Wednesday, December 28, 2005
For some reason, working today in the relatively quiet workplace seems like a blessing compared to another day of listening to a certain toddler scream his objections to sitting on the Blues Clues mini-toilet. And the joy that I’ll get to change diapers again for another two years in five months! Can a person be sarcastically happy about being a parent? On one hand you have the dirty diapers, tantrums, thrown food, and money being spent like Paris Hilton on a shopping spree. The other hand you get the hugs, “play with me daddy”, and the giggles when you do something remotely funny but seems like a full out comedy act for the little one. Is it a zero-sum game being a parent?
Not even close.
For this guy at least its not. Parenting for me has been a sort of CPR on my life. Nearly three years ago I was crippled by a work accident, seizures, severe speech impediment, and a gaggle of neurological disorders. Pile that on top of self-pity and depression and you have one fucked up individual. But along came Wyatt, and a reason to fix myself up each morning and face the world for him and be a better husband for my wife. I lost a good three years of my life wrapped up in that black hole of work-play online games-sleep and shutting most everyone out emotionally. Looking back, I can’t figure out why my wife stuck it out with me. Even today it still befuddles me how strong she was/is to keep our marriage intact long enough to produce such miracle that is probably at this moment going through his third pair of Bob the Builder underwear.
Holidays are about reflection, and that’s what I’m doing in shorten sentences because my writing skills match those of someone who scored in the single digits on his ACT English exam. But we won’t mention any names, because I’d hate to embarrass myself.

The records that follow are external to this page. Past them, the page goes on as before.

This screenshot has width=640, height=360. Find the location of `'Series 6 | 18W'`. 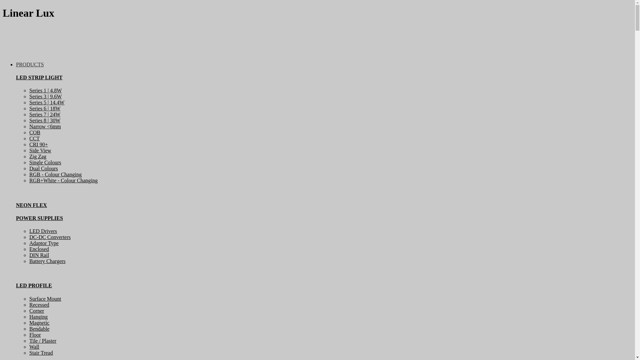

'Series 6 | 18W' is located at coordinates (29, 108). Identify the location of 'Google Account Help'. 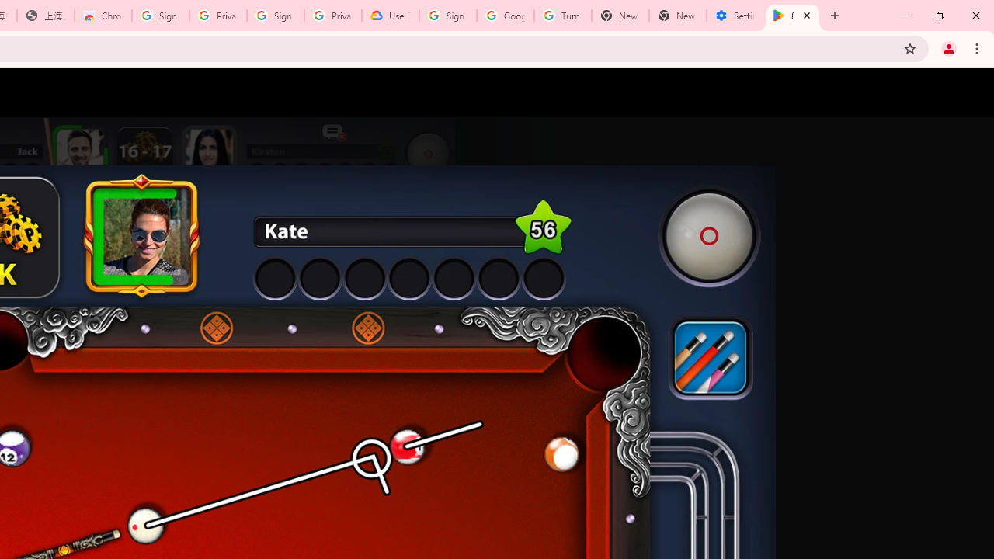
(505, 16). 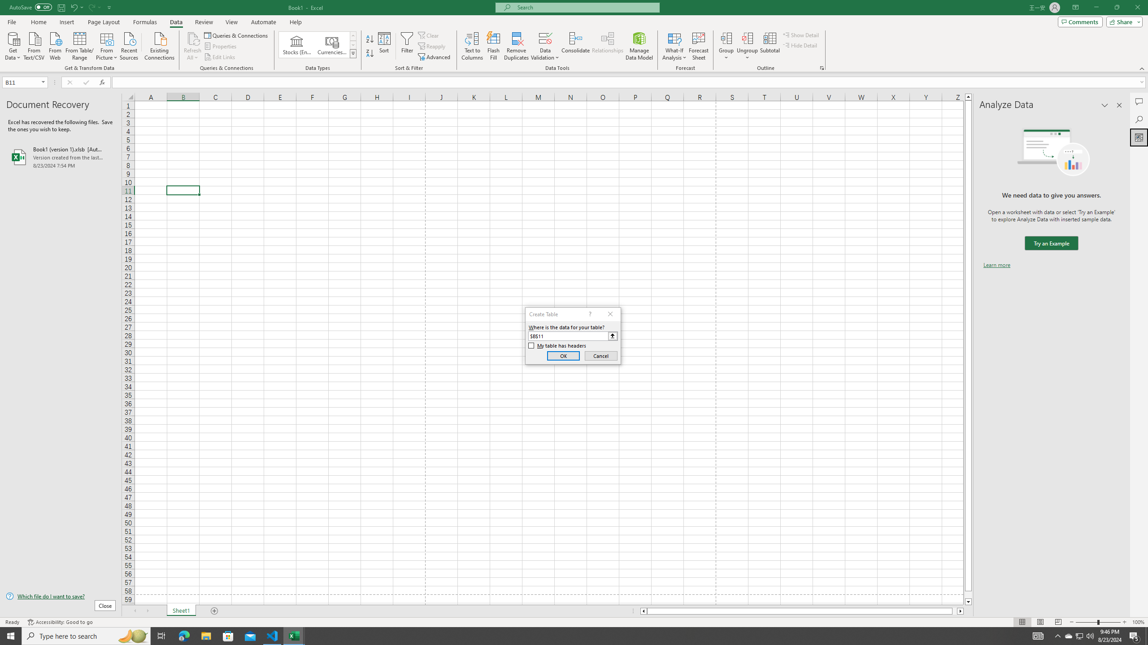 What do you see at coordinates (146, 22) in the screenshot?
I see `'Formulas'` at bounding box center [146, 22].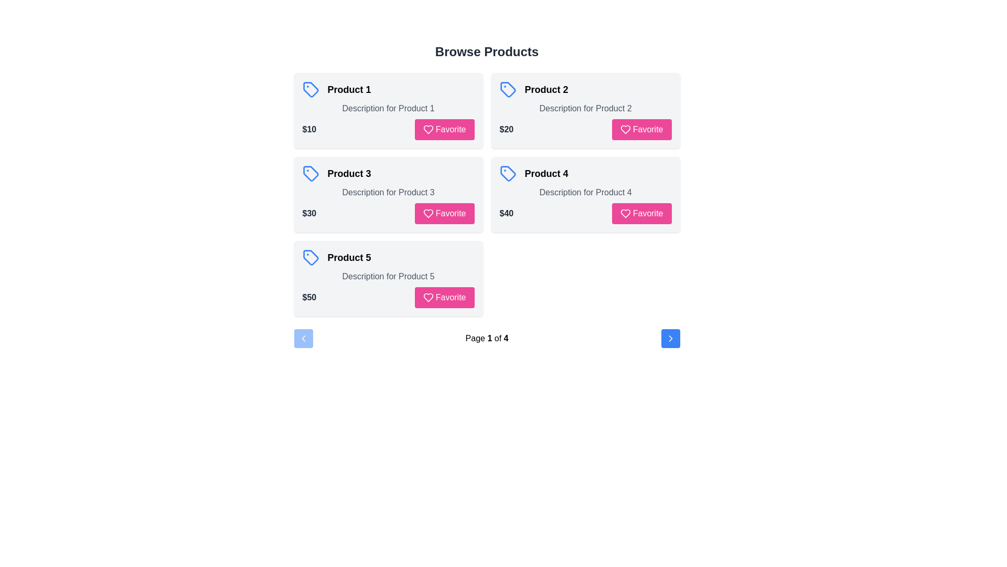 This screenshot has width=1007, height=567. What do you see at coordinates (585, 192) in the screenshot?
I see `and copy the text label providing a description for 'Product 4', located below the 'Product 4' title and above the '$40' and 'Favorite' button` at bounding box center [585, 192].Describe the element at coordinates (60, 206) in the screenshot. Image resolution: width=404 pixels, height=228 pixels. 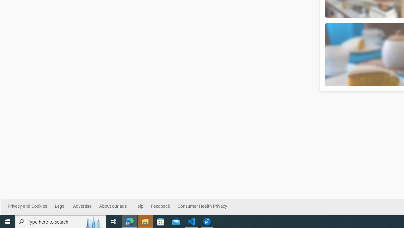
I see `'Legal'` at that location. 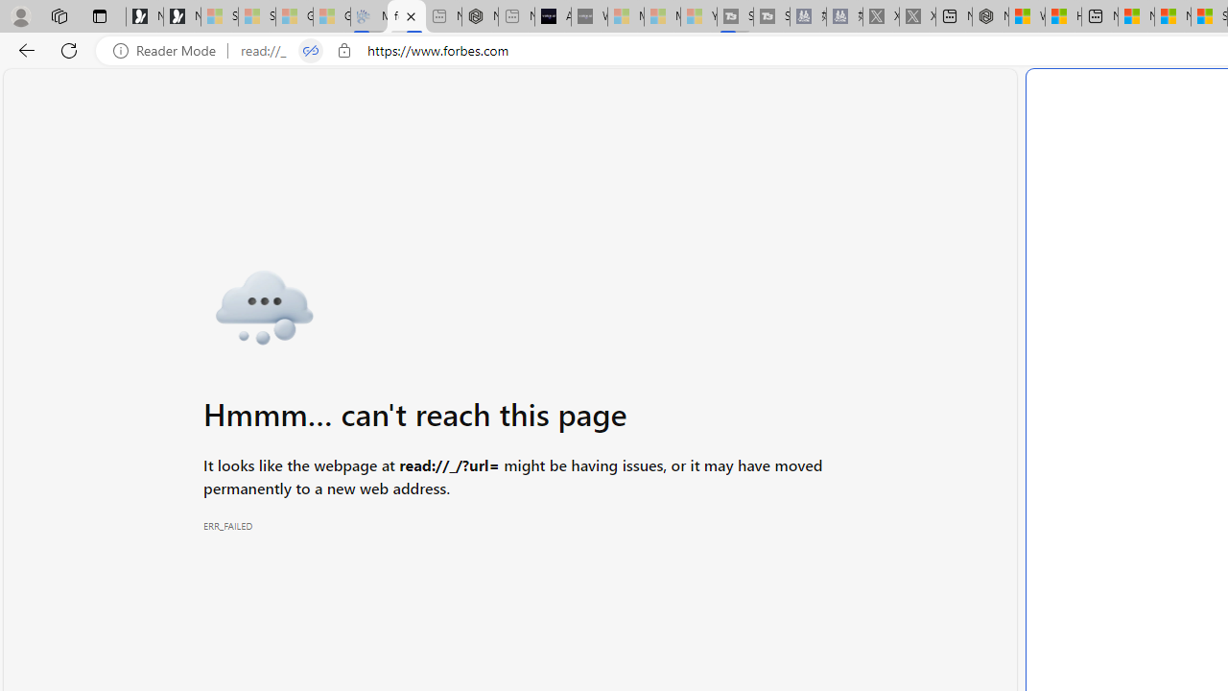 What do you see at coordinates (1063, 16) in the screenshot?
I see `'Huge shark washes ashore at New York City beach | Watch'` at bounding box center [1063, 16].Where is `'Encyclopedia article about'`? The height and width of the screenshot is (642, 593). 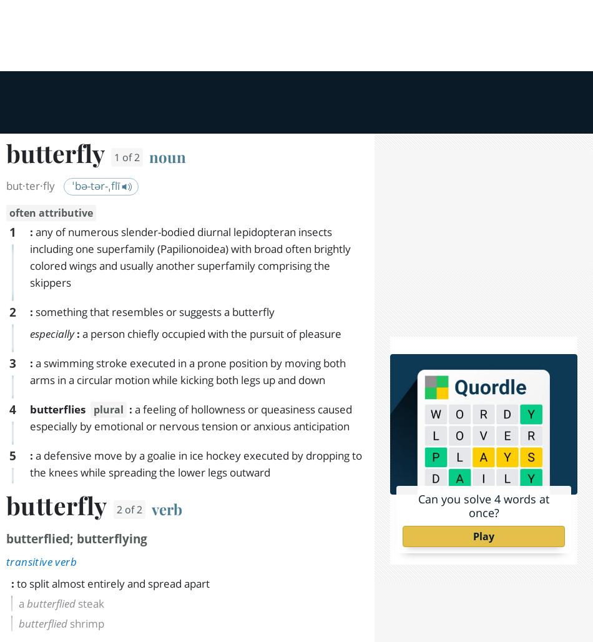 'Encyclopedia article about' is located at coordinates (162, 389).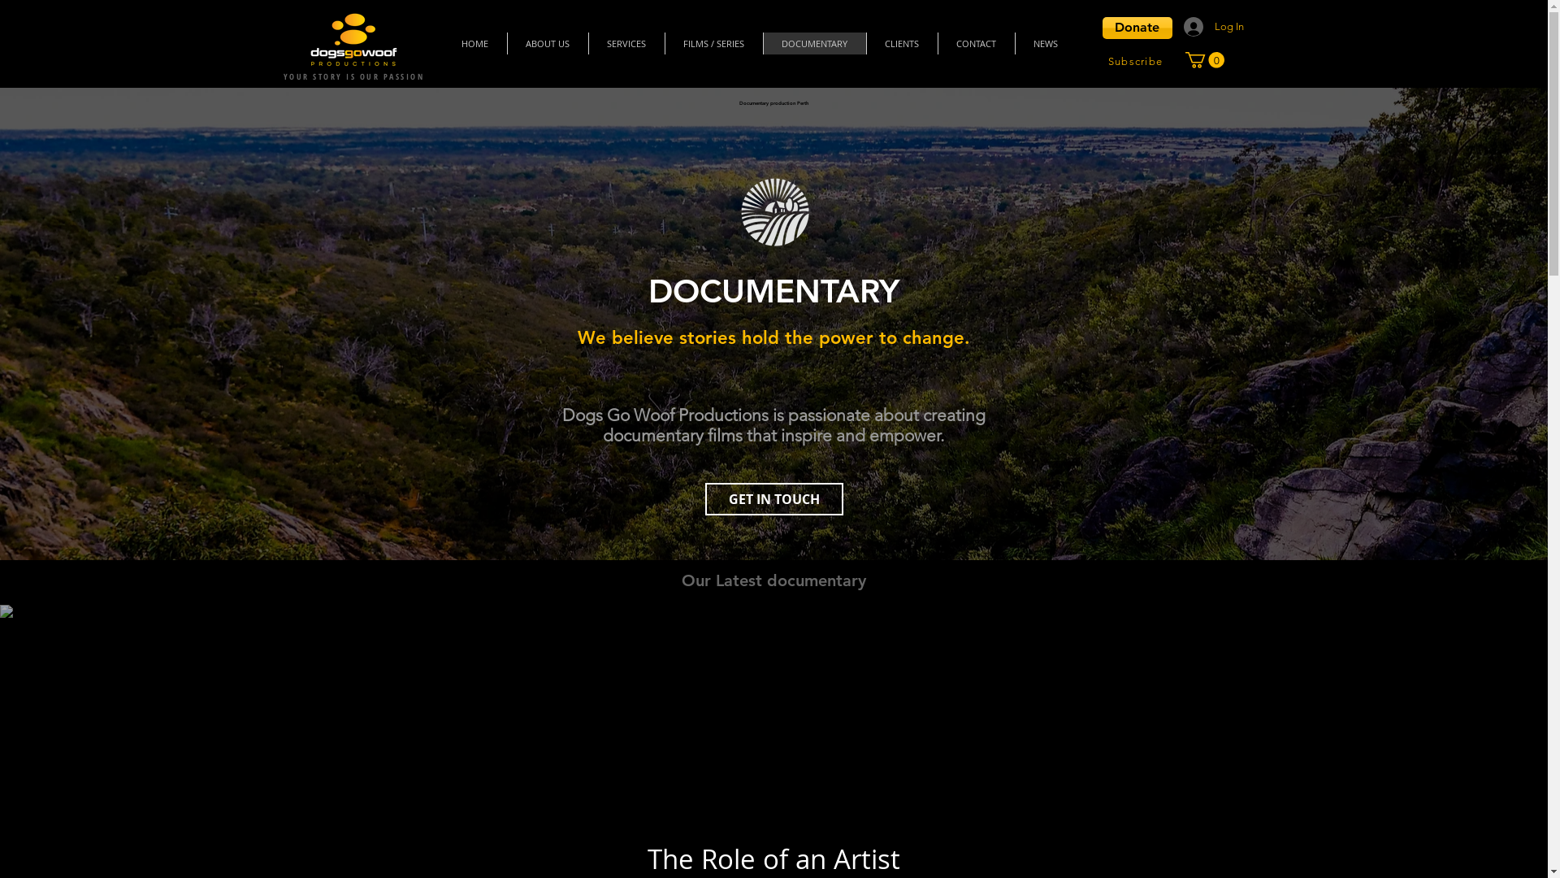 The width and height of the screenshot is (1560, 878). I want to click on 'ABOUT US', so click(547, 42).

I’m also thankful for this community of poker bloggers for giving me an *ahem* profitable PLAY CHIPS hobby and a circle of friends that understands the fun to have a little gamble, a lot of sarcasm, and maybe a little alcohol in them. If parenting has been the reason I get up in the morning and enjoy the day, poker is the reason the day is rarely dull. Being a suburban dad with a regular 9-5 type cube monkey job doesn’t scream excitement. Add in a little gambling, a little Captain Morgan, and a little NC-17 chat with fellow degenerates and you’ve got accessible adult entertainment in the comforts of your own home without having to order the playboy channel for the night. It’s sort of a virtual Vegas without the porn slappers, celebrity roshambo matches, and DD-breasted waitresses bringing drinks every 15 minutes.
Thanks for dropping by, now go check out the possibly new and improved pokerdb for Stars tournaments. I’d probably cry after seeing my actual tournament money stats.